ATIVIDADE: Pode reproduzir, sem alterar nada, a parte do texto sobre as doses de vacina contra a covid que começa nas palavras "Pedidos desse tipo" e para depois de "enquadramento nesse crime."?

TRECHO SELECIONADO:
+---+

Pedidos desse tipo devem ser respondidos em 30 dias, sob pena de enquadramento do ministro em crime de responsabilidade, pois cabe ao Congresso fiscalizar o Executivo. A prestação de informações falsas também sujeita o titular da Saúde ao enquadramento nesse crime.
“Houve a efetiva compra/negociação de 560 milhões de doses ou apenas o indicativo de intenção de compra?”, questionou Fruet no pedido. Segundo o ofício da pasta, “pode-se afirmar que das 575.912.870 doses destinadas para atendimento das ações do Plano Nacional de Operacionalização da Vacinação contra covid, já foram contratadas 281.023.470 doses”.
Em outro trecho do documento, o chefe da assessoria de Comunicação Social da Saúde, Carlos Eduardo de Souza Gomes Fonseca, disse não ter havido despesas para a produção e distribuição de publicidade nas redes sociais. A pasta gastou, porém, R$ 1,1 milhão para divulgar na TV “publicidade que ressalta o compromisso do governo federal em vacinar toda a população”. No dia 25, o ministério fez sete inserções sobre o tema nas TVs Globo, Record, SBT, Band e RedeTV.

+---+

REGISTROS DE DADOS:
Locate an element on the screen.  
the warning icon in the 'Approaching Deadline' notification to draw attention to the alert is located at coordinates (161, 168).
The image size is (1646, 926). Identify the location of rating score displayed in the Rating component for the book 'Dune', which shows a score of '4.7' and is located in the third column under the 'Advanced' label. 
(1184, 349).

+---+

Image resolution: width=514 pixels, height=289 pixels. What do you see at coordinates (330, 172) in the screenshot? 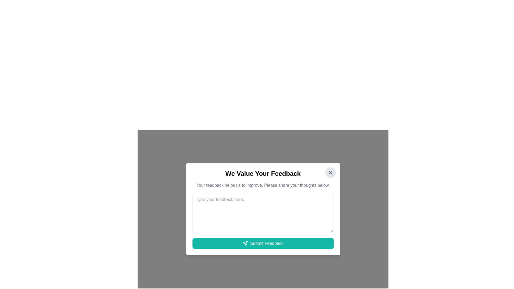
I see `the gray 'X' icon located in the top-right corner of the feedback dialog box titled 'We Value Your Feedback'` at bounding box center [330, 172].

+---+

RESULTADO DA TAREFA:
Pedidos desse tipo devem ser respondidos em 30 dias, sob pena de enquadramento do ministro em crime de responsabilidade, pois cabe ao Congresso fiscalizar o Executivo. A prestação de informações falsas também sujeita o titular da Saúde ao enquadramento nesse crime.